China Xinhua News Network Corporation
- Company type: Television network, Satellite television and Cable television
- Industry: Television Broadcasting
- Founded: December 31, 2009
- Headquarters: Beijing, China
- Area served: Worldwide
- Key people: Li Congjun (President) He Ping (Editor-in-Chief)
- Products: Television content, Television programming
- Owner: Government of China
- Parent: Xinhua News Agency
- Website: www.xinhuanet.com/2015wlds/enindex.htm

= China Xinhua News Network Corporation =

Chinese state media company

The China Xinhua News Network Corporation (CNC) is a state-owned television network subsidiary of Xinhua News Agency.

CNC owns and operates a TV news network and new media services. They are regarded as an attempt by China to enhance its global communications, develop its influence abroad and counter foreign media. In 2009, they began their 24-hour news channel broadcast in many countries all over the world.
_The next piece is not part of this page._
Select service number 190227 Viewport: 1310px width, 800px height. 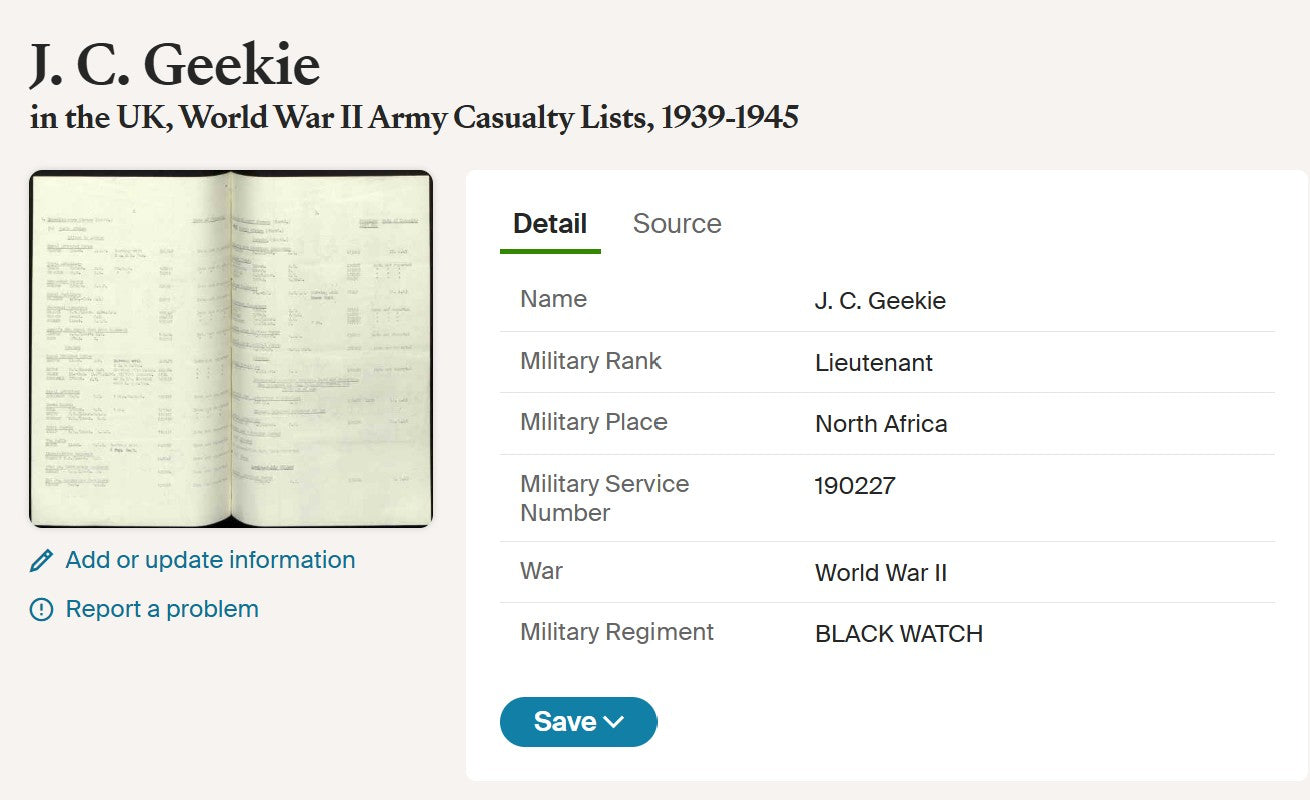[855, 486]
It plays a part in the Chinese government's attempt to show an international vision with a Chinese perspective as well as advocating Chinese nationalism. The news network is pro-Chinese government in its stance and often advocates on its behalf in areas such as foreign policy.

==History==
Its opening ceremony came on December 31, 2009. The network began broadcasting CNC World on January 1, 2010, in the Asia-Pacific region and some European countries.
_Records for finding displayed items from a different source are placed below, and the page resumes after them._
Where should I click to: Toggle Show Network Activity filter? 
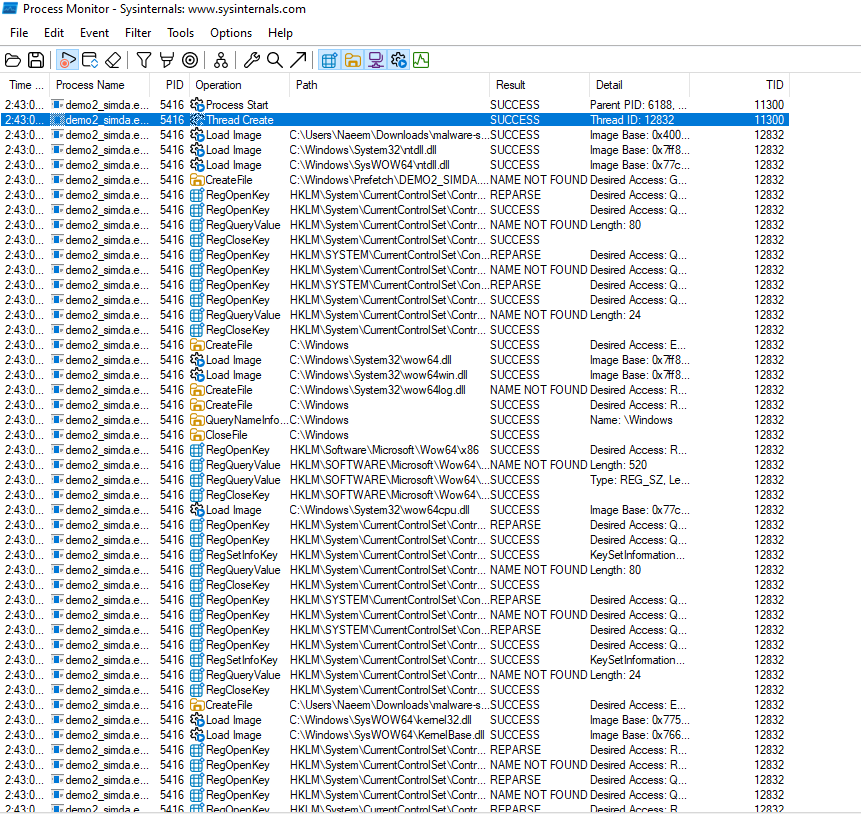click(x=376, y=60)
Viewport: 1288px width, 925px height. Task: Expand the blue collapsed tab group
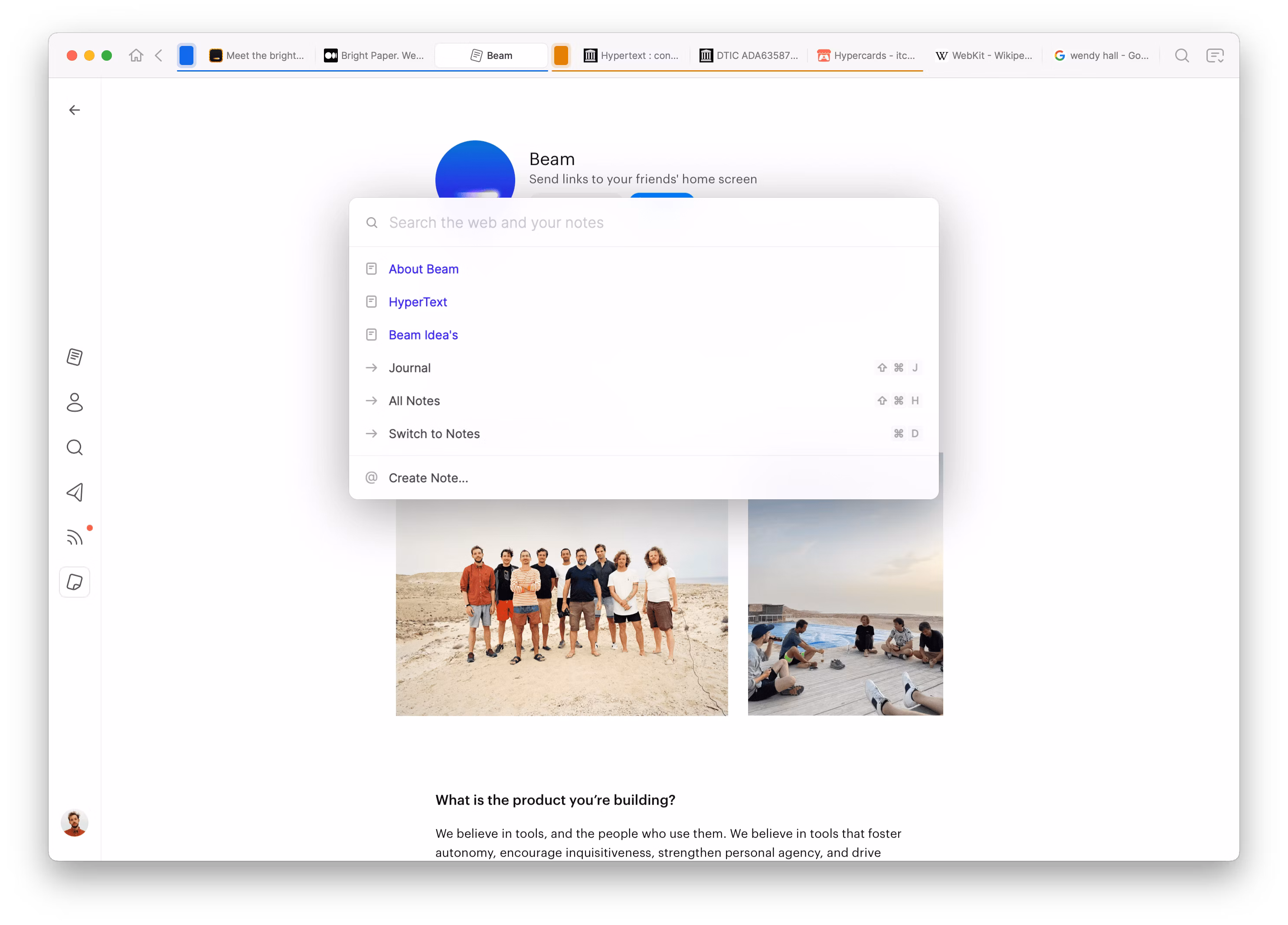tap(186, 55)

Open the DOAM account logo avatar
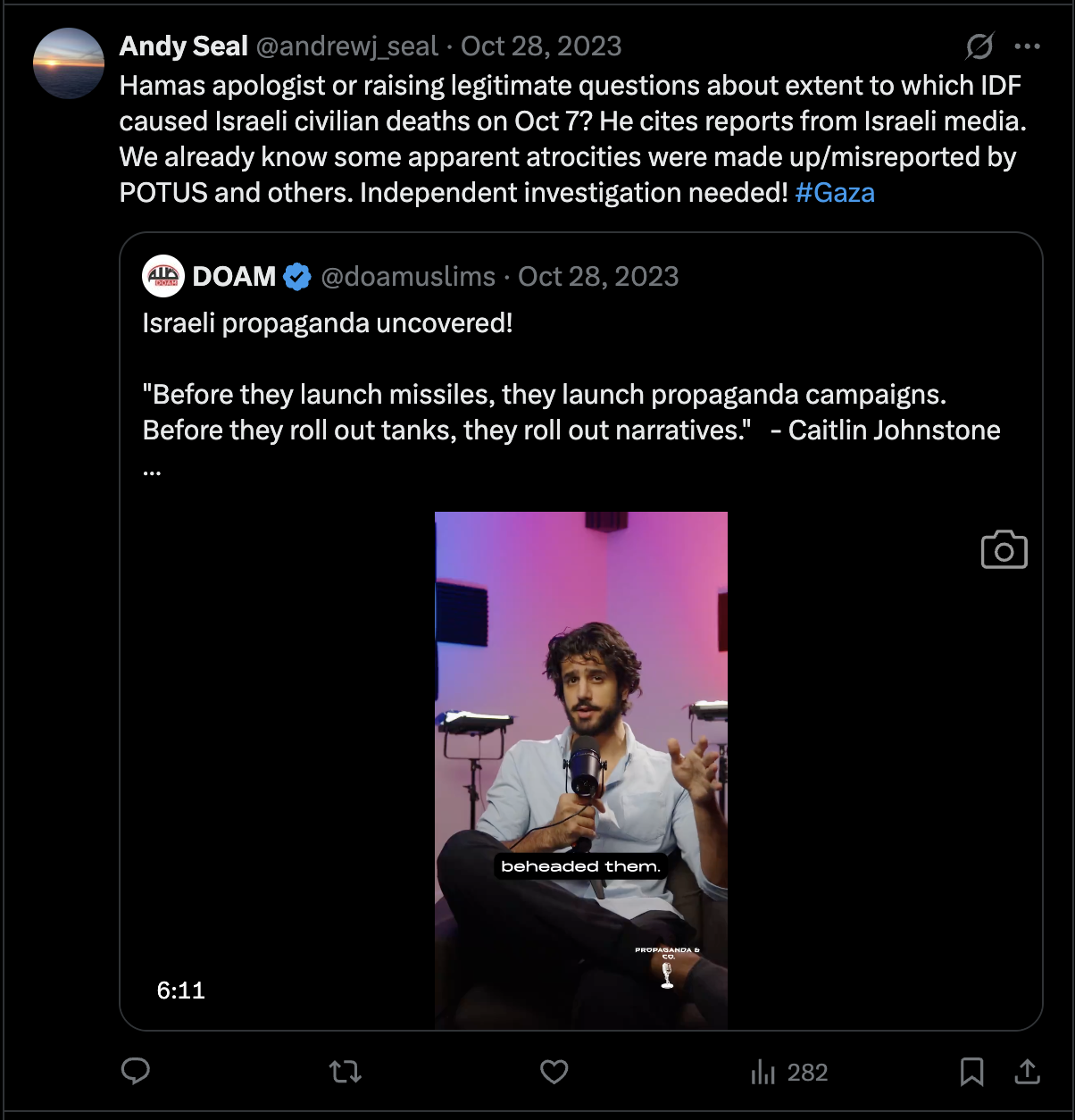click(162, 276)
Until June 2016, Chinese and English CNC channels were accessible by satellite in about 200 countries in Asia-Pacific region, North America, Europe, the Middle East and Africa. Through its growth, it has been able to grow its media presence around the world. But because of this, many security agencies have been alarmed of its rapid growth.
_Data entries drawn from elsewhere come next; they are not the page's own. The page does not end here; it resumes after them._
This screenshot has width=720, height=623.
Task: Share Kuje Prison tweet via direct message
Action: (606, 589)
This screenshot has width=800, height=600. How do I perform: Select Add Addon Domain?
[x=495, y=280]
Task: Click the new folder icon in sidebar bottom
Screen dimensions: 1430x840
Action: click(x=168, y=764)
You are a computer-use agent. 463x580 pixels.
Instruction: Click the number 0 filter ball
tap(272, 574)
In 2020, the United States Department of State designated Xinhua, along with other Chinese state media outlets, as foreign missions.

==Structure==

===CNC World===

CNC World is a global, 24-hour, English language news channel, hoping to offer a better view of China to its international viewers. This was regarded as a logical step in the government's multi-billion-pound push for soft power. As China continues its expansion all over the world, they continue making their programme contents in more languages. The Chinese government has been using it as a method of one of the three main branches of reporting in China, and is self-censored through following Beijing's policies in order not to be shut down. One of Xinhua's biggest attractions is the fact that they subsidize coverage and operating costs across the world for their journalists.

===CNC Chinese===
The CNC Chinese Channel mainly covers Asia-Pacific and includes the United States, Australia, New Zealand, Southeast Asia, Hong Kong and other regions, with cable and wireless TV landing. It is considered to be a very influential news agency that can affect the views of the Chinese speaking communities abroad.

===CNC Holdings Limited===
CNC Holdings Limited (stock code:8356:HK), affiliated to CNC, is a Hong Kong–based investment holding company, chiefly engaged in the provision of waterworks engineering services. The company operates through three segments:

- Provision of waterworks engineering services
- Television broadcasting
- Large outdoor display screen advertisement

== Reception ==
Because the China Xinhua News Network Corporation is deeply involved with the Chinese state, it has been perceived as its mouthpiece abroad spreading Chinese propaganda and disinformation. In response, many nations have launched other public diplomacy media campaigns of their own. Xinhua has also aimed in creating partnerships among media corporations abroad. But because of China's strict media regulations, and lack of independence in journalistic tactics, and promote party and state agendas abroad. For example, as China aims to expand its influence in Africa, the Xinhua Corporation is seen as a vital source in creating pro-China media in the African continent.